Last year, I highlighted the work of Valerie Aurora, a feminist activist who is teaching men in Silicon Valley how to stop their peers' biased behavior. It turns out there's a group of guys in London who are promoting similar training. 'Manbassadors' is a male-led group at the London Business School whose aim is to support the cause of female executives after graduation. It puts on events—from casual gatherings to guest speakers and seminars—to engage MBA students on subjects related to gender equality, such as how to recognize and avoid implicit bias in performance reviews.
The group asks participants to vow to “proactively engage” in conversations about gender differences on campus. “The idea was to ask students not just to be added to a mailing list or show their support, but rather pledge to be an active participant in gender discussions,” Harish Patel, who joined after watching his sister struggle professionally after having a baby, told the FT. So far, some 350 students have signed up.
A dangerous downgrade
A bill that would decriminalize domestic violence survived its first reading in Russia's legislature with only one of 369 lawmakers voting against it. The bill's ultra-conservative sponsor says parents have a right to hit their children, but women's advocates are outraged by the proposed measure since 36,000 women are beaten by their partners in Russia every day.
At 19, Malala Yousafzai, the female education advocate from Pakistan who survived an assassination attempt in 2012, has already won the Nobel Peace Prize and published an award-winning memoir. She's facing a new challenge as she enters her university years: what to do next.
See you in court
Germany's cabinet approved legislation yesterday meant to help ensure that men and women receive equal pay for doing equivalent work. Under the draft law, workers in companies with 200 employees or more will be legally entitled to know what criteria their pay is evaluated under. Manuela Schwesig, the minister for women and families, said the measure means employees can sue if a company can't demonstrate their pay is fair.
Ivanka Trump's informal advisor, Goldman Sachs partner Dina Powell, is reportedly getting an official gig in the White House. Politico reports that the role is expected to focus on "entrepreneurship, economic growth, and the empowerment of women." Trump also named Abigail Klem as her successor at her eponymous fashion brand as she steps down in an effort to comply with ethics laws. All the while, Trump's latest career move is the subject of debate: Is she prepping for even more power by severing her business ties or taking a back seat to the men in her life?

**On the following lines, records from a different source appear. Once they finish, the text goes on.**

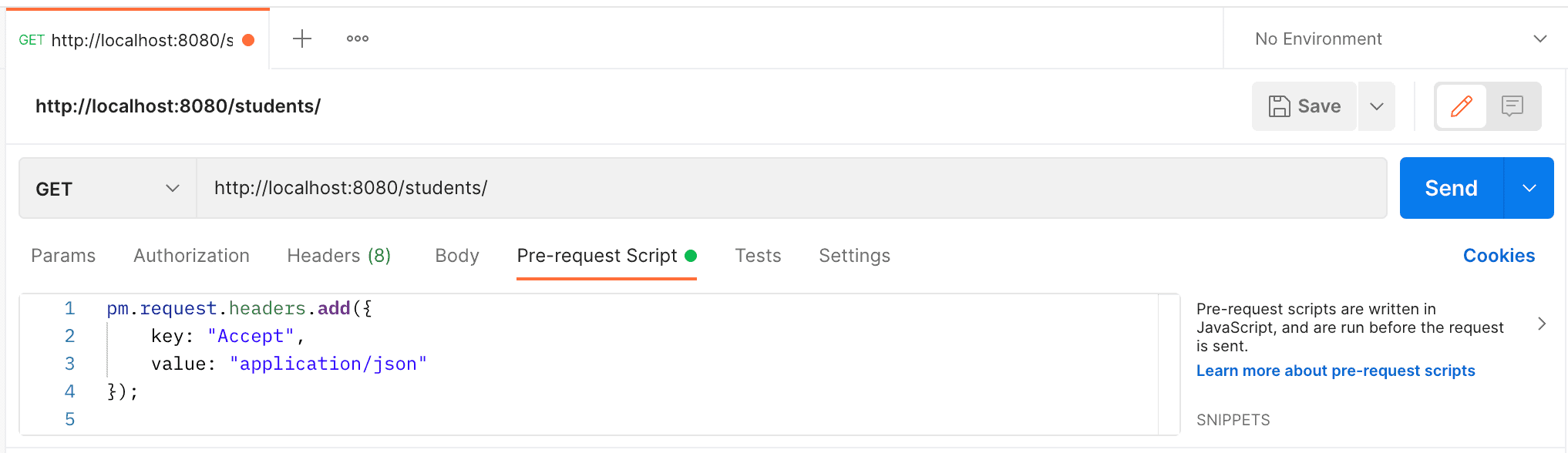Open comments via the speech bubble icon

[1512, 106]
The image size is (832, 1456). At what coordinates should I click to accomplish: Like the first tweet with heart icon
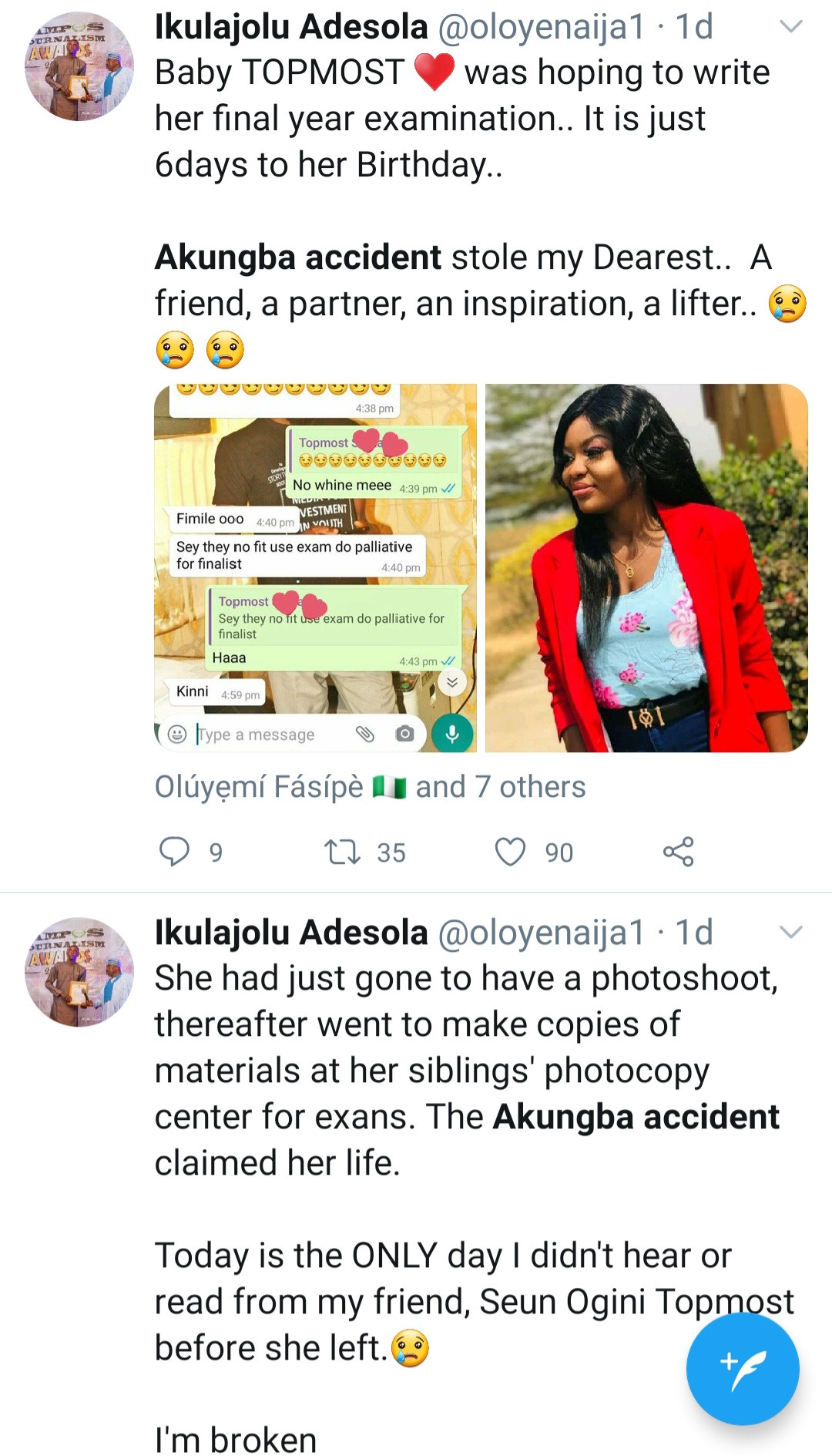tap(510, 852)
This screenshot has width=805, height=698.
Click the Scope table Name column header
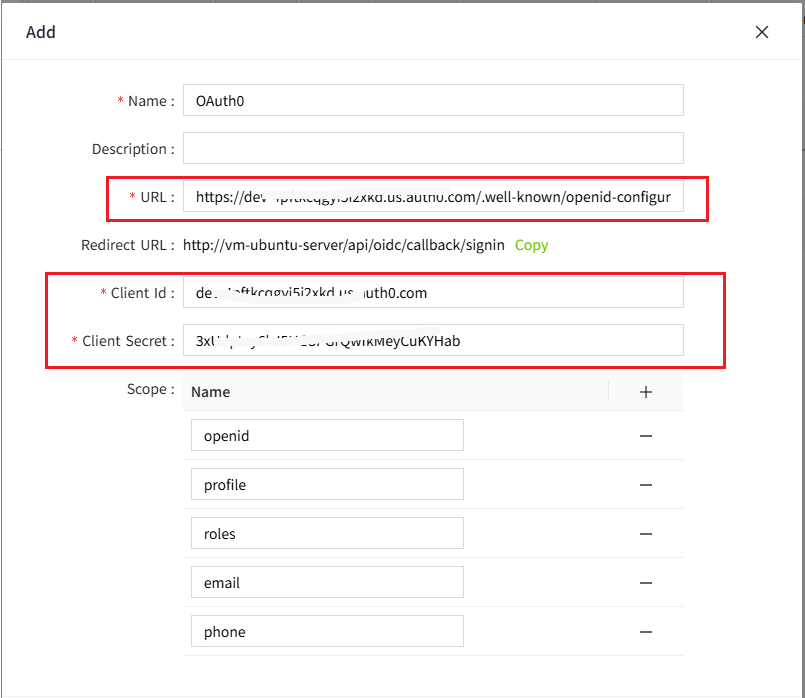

Canadian PM Justin Trudeau's cabinet reshuffle on Monday catapulted several women into high-profile posts. Chrystia Freeland was named Canada's top diplomat—a move that is considered an affront to Russia since Freeland, a former journalist, is blacklisted there. Meanwhile, Karina Gould, the new minister of democratic institutions, is the youngest female cabinet member ever. She's 29.
Reassurance from Rex
During his confirmation hearing yesterday, secretary of State nominee Rex Tillerson, former Exxon CEO, hinted that he would support the department's women's programs. Questions about his commitment to such issues came after the Trump transition team asked the State Department for information on the staffing and funding of gender equality programs in what some interpreted as a witch hunt. “I have seen firsthand the impact of...empowering women’s participation in economic activities in the lesser developed part of the world,” he said.
Making peace with the past?
Angelina Jolie's latest film project based on the book First They Killed My Father by Loung Ung is being shot in Cambodia, with only Cambodian actors who speak mainly Khmer. It's a (yet untested) effort to help the nation confront the horrors of its past.
A symbolic statue
Last week Japan said it was temporarily recalling its ambassador to South Korea over a statue near the Japanese consulate that commemorates Korean comfort women, who were forced to work in Japanese wartime military brothels. Tokyo said the statue violates an agreement aimed at resolving the comfort women issue. If the rekindled feud ignites, it could hamper the nations' cooperation against North Korea's growing nuclear threat.
Ethiopia’s 'Spice Girls' are first victims of U.K. tabloid campaign to cut foreign aid
Ashton Kutcher was paid ‘three times more’ than Natalie Portman for 'No Strings Attached'
Women and minorities serving on corporate boards are paid less, study finds
Actress Lola Kirke got death threats for not shaving her armpits
Mexico allows a baby to be registered with maternal surnames for first time
There's soaring childlessness among women in southern Europe
"You took on a role you didn’t ask for. And you made it your own with grace and with grit and with style, and good humor. You made the White House a place that belongs to everybody. And a new generation sets its sights higher because it has you as a role model."
--President Barack Obama, thanking First Lady Michelle in his farewell address.